**What to do**
Scan the entries below. Report each line where the string "arrow" occurs.

........

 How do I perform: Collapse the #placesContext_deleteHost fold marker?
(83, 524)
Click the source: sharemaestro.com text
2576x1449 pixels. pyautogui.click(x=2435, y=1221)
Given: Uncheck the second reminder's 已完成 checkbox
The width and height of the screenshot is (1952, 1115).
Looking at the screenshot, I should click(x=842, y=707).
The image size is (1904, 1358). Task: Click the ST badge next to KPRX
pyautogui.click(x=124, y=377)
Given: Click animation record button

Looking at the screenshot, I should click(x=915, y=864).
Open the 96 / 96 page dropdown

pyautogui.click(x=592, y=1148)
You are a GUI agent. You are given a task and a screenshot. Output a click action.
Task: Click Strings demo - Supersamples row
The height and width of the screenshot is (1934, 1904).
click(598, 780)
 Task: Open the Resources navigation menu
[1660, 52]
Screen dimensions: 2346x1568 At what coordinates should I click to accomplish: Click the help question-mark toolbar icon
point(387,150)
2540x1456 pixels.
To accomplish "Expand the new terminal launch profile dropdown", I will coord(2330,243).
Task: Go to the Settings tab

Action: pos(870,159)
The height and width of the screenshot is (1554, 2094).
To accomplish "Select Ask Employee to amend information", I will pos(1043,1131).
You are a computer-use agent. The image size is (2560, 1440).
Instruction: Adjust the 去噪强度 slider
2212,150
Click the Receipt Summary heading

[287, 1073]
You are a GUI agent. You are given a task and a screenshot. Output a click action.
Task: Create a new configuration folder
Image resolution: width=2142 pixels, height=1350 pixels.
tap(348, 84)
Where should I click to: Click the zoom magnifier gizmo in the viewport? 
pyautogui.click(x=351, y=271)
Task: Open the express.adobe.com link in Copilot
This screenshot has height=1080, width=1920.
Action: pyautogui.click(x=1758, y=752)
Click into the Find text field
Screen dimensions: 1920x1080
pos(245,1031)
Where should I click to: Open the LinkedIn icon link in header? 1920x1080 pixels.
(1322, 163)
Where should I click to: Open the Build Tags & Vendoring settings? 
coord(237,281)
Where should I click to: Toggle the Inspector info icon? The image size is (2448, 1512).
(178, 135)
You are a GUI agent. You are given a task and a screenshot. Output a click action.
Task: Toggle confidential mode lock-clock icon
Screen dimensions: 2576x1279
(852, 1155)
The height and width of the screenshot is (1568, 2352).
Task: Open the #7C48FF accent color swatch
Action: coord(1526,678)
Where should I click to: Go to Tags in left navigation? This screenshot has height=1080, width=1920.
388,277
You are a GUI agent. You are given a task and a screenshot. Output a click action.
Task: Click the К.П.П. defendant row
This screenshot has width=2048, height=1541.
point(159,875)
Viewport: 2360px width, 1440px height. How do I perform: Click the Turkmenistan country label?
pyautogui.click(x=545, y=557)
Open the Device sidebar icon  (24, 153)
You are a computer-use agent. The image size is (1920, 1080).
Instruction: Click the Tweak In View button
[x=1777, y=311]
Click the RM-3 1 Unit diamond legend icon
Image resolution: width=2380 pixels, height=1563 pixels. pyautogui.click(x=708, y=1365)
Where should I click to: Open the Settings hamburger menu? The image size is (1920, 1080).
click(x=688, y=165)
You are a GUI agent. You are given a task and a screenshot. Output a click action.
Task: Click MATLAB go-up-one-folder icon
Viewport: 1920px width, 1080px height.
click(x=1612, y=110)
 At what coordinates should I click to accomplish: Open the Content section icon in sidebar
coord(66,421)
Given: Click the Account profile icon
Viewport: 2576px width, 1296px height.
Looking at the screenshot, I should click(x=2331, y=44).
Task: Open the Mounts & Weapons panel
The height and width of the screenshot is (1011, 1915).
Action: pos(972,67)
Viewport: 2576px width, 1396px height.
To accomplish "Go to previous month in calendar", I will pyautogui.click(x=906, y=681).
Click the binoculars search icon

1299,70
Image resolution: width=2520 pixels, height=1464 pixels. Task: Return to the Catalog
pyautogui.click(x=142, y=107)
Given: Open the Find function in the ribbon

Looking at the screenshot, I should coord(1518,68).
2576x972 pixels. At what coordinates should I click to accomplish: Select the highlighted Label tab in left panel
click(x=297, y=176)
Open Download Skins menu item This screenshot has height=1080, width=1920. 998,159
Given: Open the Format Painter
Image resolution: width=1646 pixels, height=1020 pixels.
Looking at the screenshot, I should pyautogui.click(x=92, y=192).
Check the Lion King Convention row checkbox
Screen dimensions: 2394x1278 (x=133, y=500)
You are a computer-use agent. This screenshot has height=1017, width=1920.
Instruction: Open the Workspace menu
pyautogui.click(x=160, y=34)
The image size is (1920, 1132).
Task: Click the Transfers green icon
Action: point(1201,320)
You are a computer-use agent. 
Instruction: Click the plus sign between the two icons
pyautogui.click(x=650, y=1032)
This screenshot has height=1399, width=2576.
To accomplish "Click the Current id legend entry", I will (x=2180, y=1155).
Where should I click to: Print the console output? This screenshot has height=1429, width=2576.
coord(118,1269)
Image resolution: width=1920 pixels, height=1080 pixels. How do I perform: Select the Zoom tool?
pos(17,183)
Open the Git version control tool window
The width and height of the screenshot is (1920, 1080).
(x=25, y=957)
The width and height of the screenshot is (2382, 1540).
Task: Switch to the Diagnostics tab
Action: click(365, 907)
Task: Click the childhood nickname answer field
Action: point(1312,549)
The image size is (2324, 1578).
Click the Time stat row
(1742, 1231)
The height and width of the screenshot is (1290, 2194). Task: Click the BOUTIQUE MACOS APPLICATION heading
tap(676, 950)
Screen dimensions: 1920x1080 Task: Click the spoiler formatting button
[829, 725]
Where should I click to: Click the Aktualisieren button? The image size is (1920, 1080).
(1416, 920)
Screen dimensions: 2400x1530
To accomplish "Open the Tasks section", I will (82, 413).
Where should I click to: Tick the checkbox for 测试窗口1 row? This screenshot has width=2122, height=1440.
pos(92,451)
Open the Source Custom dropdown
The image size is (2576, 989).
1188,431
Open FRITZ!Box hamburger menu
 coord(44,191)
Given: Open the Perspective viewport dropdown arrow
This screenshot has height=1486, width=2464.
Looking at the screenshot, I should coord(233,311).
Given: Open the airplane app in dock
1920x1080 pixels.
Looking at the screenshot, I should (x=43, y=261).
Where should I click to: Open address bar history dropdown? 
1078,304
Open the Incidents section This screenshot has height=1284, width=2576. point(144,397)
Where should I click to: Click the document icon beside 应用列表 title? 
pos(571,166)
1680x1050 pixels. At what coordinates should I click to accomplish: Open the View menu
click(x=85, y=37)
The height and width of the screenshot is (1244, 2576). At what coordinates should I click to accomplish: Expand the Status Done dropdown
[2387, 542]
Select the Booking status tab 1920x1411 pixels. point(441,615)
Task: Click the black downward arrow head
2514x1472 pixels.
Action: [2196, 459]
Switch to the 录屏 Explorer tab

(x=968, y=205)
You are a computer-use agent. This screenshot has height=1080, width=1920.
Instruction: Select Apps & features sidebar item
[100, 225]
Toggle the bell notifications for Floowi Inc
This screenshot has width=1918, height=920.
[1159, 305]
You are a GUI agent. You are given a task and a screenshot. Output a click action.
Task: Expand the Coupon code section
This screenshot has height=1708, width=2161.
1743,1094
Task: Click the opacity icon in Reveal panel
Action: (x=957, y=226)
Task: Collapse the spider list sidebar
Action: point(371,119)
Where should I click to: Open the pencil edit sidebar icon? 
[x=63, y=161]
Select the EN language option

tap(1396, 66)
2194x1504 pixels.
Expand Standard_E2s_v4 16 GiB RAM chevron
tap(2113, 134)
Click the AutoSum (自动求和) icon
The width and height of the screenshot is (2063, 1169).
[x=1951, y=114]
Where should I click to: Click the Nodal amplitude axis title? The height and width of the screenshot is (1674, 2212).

........

**Answer space**
Given: Open the Perspective viewport dropdown arrow
Task: Click the black downward arrow head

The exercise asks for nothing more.